-- Extracted material follows --
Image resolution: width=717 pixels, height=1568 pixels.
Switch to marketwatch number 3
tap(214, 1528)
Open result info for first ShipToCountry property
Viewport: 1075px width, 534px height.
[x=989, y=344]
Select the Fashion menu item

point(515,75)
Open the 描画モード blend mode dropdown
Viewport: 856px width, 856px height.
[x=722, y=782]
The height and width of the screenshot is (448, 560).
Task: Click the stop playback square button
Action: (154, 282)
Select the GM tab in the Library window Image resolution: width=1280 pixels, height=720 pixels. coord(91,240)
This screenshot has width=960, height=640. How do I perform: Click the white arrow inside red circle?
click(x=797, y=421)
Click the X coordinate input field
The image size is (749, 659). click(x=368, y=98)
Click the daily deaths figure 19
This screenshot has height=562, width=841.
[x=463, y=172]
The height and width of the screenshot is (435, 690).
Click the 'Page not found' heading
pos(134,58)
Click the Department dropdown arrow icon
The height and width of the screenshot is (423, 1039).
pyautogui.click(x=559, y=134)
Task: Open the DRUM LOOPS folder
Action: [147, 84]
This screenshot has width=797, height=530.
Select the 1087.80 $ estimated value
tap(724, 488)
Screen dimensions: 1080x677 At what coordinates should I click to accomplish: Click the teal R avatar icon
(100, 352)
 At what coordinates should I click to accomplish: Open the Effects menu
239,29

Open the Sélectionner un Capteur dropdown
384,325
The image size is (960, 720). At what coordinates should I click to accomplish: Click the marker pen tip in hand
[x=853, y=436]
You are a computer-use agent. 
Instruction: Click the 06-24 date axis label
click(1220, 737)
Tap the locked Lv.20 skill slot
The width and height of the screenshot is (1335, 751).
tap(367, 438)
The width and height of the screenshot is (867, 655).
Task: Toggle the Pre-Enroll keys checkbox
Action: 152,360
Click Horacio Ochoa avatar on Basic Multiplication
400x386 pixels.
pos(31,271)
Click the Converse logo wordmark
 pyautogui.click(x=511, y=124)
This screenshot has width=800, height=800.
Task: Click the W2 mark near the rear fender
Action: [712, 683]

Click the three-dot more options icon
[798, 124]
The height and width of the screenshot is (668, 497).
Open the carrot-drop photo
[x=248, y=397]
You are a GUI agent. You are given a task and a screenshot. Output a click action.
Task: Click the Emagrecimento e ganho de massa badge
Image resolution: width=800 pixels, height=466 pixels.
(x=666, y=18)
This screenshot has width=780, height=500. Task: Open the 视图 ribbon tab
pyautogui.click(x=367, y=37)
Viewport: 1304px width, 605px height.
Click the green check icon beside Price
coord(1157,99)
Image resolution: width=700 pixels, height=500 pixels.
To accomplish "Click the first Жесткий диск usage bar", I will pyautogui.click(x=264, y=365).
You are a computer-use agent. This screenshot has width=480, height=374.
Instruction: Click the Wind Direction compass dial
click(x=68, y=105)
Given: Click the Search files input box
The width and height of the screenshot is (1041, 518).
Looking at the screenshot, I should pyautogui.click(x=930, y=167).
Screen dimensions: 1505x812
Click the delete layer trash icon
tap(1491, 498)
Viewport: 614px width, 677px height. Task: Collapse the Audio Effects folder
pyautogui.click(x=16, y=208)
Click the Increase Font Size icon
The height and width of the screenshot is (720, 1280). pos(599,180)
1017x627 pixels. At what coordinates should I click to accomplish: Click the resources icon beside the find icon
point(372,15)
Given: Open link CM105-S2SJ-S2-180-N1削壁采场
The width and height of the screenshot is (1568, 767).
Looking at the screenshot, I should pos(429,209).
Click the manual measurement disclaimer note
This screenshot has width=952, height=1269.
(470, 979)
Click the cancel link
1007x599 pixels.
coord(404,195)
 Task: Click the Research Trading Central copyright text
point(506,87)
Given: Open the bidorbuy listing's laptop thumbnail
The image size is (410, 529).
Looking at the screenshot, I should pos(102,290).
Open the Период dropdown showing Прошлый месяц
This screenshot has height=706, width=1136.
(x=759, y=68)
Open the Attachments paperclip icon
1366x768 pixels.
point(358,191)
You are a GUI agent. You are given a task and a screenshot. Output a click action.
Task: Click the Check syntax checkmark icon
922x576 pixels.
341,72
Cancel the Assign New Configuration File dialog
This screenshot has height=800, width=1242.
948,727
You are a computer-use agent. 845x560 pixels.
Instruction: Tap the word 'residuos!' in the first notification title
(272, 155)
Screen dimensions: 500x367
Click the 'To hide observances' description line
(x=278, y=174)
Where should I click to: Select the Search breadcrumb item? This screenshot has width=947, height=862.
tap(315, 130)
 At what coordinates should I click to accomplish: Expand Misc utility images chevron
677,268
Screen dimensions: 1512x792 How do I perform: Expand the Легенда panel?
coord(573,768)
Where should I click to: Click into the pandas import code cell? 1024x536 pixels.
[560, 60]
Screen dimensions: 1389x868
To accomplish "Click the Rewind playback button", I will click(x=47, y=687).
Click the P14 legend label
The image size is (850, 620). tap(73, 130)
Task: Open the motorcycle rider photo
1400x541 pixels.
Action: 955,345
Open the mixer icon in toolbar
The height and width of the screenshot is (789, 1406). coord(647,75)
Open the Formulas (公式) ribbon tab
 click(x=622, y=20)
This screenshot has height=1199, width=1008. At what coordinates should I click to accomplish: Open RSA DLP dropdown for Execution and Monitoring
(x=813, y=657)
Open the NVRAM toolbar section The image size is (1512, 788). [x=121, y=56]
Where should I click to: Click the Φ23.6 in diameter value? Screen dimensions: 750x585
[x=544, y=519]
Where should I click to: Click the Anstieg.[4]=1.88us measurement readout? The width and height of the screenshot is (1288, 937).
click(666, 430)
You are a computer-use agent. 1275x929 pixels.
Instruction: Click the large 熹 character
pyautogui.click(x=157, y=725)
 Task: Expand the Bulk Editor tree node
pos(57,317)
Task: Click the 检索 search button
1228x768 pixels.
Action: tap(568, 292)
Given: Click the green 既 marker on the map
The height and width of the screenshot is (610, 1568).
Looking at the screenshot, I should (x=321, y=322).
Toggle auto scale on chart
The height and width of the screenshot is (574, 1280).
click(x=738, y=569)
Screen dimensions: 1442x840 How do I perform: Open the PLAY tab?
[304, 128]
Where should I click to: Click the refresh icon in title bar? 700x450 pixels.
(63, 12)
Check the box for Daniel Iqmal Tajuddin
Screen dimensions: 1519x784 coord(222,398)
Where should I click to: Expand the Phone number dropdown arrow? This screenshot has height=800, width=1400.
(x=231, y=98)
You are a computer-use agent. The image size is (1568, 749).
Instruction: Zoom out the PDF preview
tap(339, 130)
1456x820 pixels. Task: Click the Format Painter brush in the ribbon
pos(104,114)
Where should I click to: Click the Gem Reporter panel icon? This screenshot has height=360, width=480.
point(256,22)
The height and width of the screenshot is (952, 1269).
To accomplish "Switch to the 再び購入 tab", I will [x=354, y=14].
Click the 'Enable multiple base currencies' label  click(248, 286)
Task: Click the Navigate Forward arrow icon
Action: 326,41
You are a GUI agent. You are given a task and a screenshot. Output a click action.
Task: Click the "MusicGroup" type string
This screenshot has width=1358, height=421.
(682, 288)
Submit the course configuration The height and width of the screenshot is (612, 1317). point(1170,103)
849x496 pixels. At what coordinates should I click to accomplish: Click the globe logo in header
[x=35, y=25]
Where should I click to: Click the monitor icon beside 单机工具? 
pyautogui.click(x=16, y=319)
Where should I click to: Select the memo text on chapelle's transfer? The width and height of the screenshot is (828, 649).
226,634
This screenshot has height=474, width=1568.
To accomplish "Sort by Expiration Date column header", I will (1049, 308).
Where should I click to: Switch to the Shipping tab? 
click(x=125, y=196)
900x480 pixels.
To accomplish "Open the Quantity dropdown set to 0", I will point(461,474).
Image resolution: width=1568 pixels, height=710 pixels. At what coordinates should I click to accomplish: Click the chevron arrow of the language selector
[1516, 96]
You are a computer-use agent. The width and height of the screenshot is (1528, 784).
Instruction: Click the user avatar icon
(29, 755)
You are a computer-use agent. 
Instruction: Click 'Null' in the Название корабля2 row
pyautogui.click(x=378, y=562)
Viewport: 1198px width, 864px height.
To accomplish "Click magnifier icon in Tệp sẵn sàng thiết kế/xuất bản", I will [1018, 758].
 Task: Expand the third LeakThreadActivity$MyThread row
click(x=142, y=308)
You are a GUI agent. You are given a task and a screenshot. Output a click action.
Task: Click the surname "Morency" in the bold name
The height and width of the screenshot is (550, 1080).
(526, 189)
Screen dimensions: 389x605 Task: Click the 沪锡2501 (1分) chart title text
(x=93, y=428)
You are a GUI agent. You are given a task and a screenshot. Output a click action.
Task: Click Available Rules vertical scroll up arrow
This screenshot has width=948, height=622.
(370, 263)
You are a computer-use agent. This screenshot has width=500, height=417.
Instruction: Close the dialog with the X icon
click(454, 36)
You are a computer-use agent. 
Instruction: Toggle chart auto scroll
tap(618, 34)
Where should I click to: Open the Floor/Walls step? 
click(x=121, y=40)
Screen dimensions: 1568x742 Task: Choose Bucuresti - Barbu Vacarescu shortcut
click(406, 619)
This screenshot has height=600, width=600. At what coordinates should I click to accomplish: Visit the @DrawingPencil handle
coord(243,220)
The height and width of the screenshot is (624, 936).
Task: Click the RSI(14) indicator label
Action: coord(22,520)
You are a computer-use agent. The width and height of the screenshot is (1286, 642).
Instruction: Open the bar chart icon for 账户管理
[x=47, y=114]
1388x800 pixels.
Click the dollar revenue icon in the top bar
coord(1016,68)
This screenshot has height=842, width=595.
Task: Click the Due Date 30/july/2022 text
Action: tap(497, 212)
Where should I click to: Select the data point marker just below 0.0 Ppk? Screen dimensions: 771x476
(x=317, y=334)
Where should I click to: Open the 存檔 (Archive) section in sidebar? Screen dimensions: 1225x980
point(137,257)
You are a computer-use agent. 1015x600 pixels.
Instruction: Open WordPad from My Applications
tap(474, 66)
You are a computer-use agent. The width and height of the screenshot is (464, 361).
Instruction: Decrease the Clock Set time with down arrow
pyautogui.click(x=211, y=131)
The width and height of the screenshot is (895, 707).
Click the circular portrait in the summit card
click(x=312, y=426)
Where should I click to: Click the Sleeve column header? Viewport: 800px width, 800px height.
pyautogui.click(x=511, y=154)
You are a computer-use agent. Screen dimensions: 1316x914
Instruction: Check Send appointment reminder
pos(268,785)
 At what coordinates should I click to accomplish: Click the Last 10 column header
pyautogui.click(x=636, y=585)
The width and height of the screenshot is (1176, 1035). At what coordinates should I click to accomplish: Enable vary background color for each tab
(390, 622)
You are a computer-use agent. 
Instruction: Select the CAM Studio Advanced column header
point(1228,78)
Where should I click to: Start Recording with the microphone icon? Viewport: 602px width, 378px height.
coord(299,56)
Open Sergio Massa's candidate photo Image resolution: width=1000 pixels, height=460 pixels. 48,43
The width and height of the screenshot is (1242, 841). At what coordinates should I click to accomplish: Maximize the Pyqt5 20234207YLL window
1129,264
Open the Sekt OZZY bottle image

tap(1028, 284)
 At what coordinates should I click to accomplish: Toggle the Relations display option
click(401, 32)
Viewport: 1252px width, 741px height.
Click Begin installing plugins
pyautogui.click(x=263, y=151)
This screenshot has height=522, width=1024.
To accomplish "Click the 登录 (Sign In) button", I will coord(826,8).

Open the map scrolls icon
-- Extracted material concluded --
Exercise prompt →
Filter the listing for the word "link" and copy every line that holds it.

Task response →
Given: Open link CM105-S2SJ-S2-180-N1削壁采场
Click the cancel link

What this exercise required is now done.